Thursday, January 9, 2020

Narrative Warfare: The Myth of the Absent Throne

Today's Sabaton History video gets into the United Nations and its very mixed bag results in peacekeeping.

Let me make this clear: I find this institution to be fraudulent from its roots and favor its abolition. That doesn't mean that its record should be shunned, only that they be presented in their full and complete account with no redactions for any reason- something routinely done for political reasons. Those missions not sabotaged from within are often suborned or otherwise corrupted; trafficking is a common problem.

The reason that the UN routinely fails its stated aims is because--like any other attempt at recreating The Tower of Babel--it's premised on the claim that Mankind needs a single sovereign entity to govern it, while simultaneously denying that such a sovereign already exists. Mankind cannot be "conquered" or "united" because it already is under its Creator, God Almighty.

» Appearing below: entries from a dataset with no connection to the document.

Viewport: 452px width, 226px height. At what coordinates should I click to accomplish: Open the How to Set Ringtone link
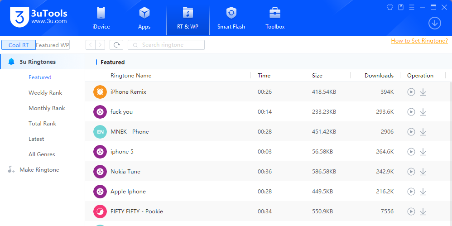pos(419,41)
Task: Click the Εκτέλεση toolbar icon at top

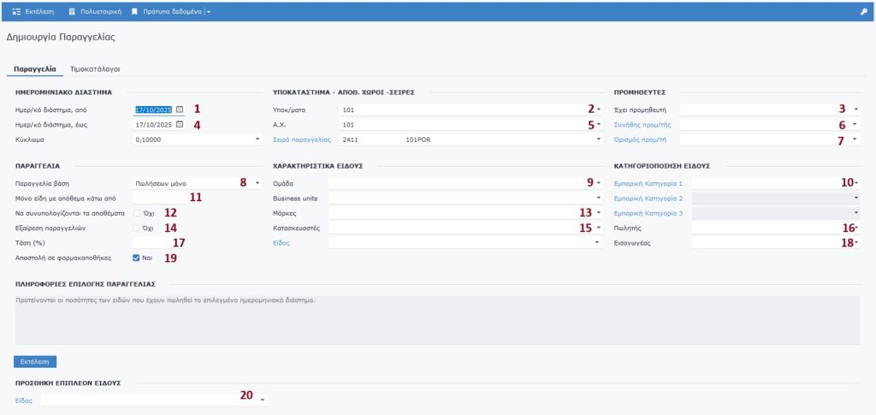Action: tap(16, 12)
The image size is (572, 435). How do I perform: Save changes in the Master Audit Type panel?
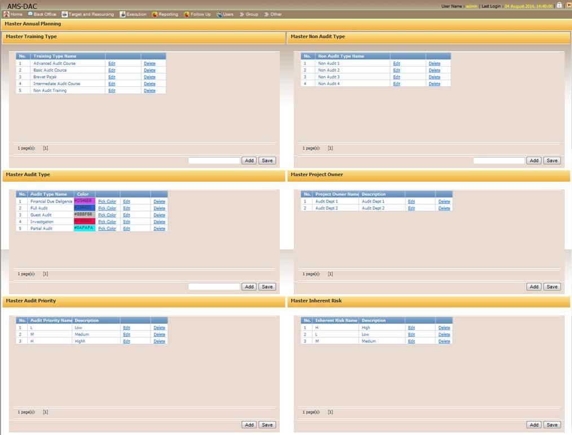coord(267,287)
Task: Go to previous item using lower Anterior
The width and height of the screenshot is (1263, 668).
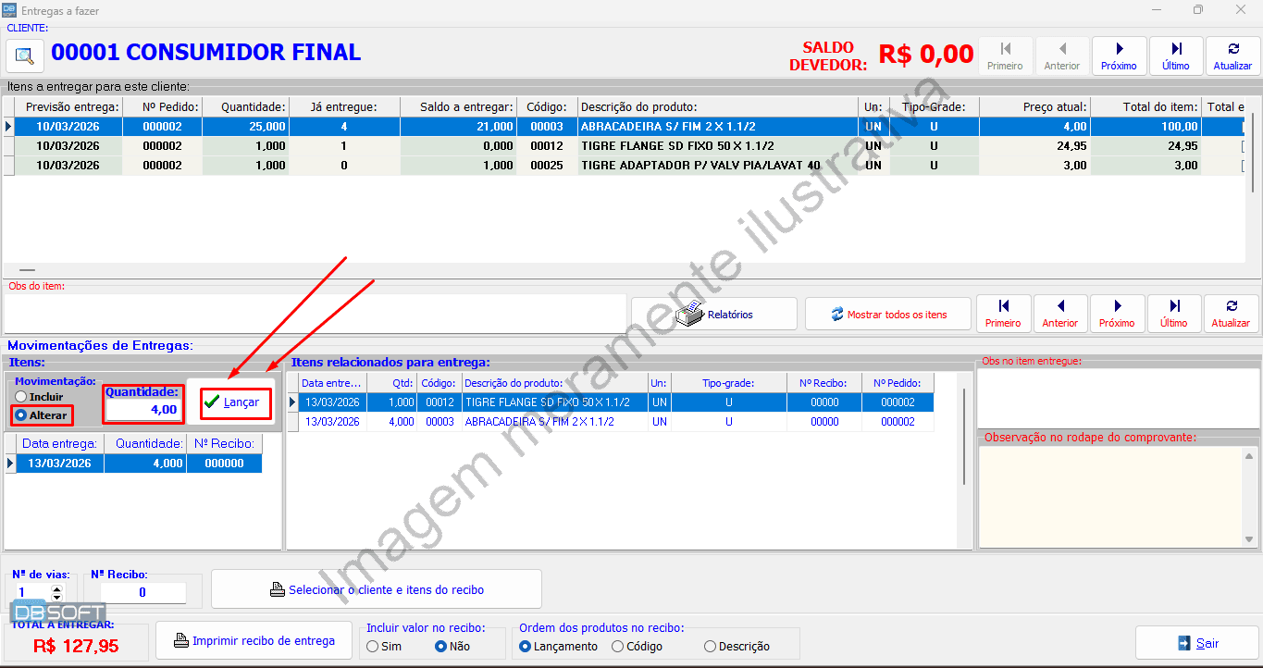Action: click(x=1060, y=314)
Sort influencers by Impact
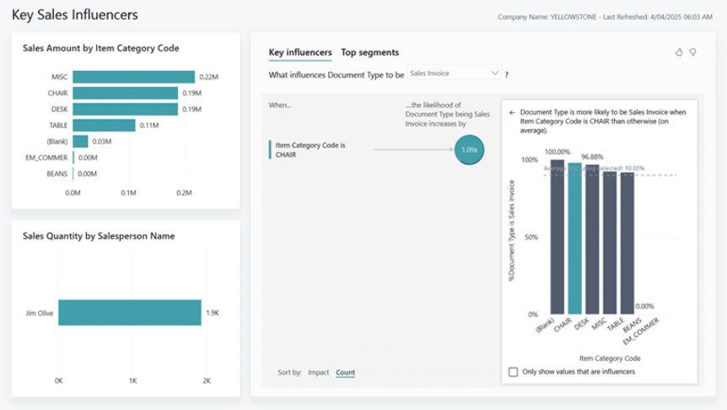Screen dimensions: 727x410 pyautogui.click(x=318, y=372)
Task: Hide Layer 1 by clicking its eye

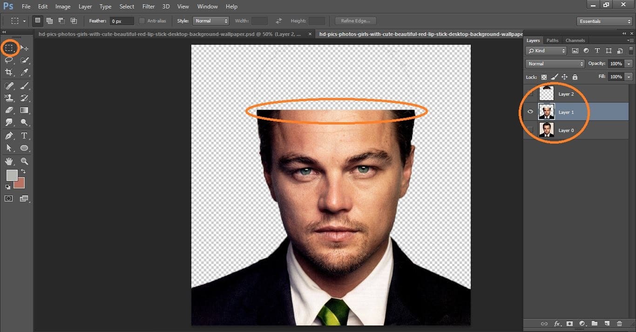Action: click(x=530, y=111)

This persistent belief hings on a myth of an empty throne, which is a metaphor for a certain lack of comprehension regarding the very object permanence that we expect our children to grow out of very early in life. The idea is this: if there is no one right there, telling you what to do and punishing you for stepping out of line, then no such power exists.

They perceive the lack of immediate consequence for a lack of consequence, as proof that the throne is empty--that there is no sovereign--and not as the mercy that it is. That lack is there to allow the errant to course-correct before the damage is done, or too great to withstand and recover from, and also to grant the incorrigible enough rope to hang themselves. Then, when the hammer comes down, the sovereign can--and does--say "You did this to you." and the real punishment hits: being forced to confront the reality that you could have prevented this at any time simply by obeying your Father.

And that, folks, is far too much for most to take. That is what breaks them. Not the injury. Not the pain. Not the chronic disease. The reality that they did this to themselves, and like children--like what they are--they refuse to accept that responsibility. They point to the empty throne and claim it's not possible because no one's there, not realizing that no man need sit on a throne to be Man's sovereign. Your father is still there, even when he's not home; your Father is always present, even if you refuse to see Him. Once you see it, you don't need a man on the throne to accept that Man already has a unifying sovereign- and to demand such is heresy and blasphemy.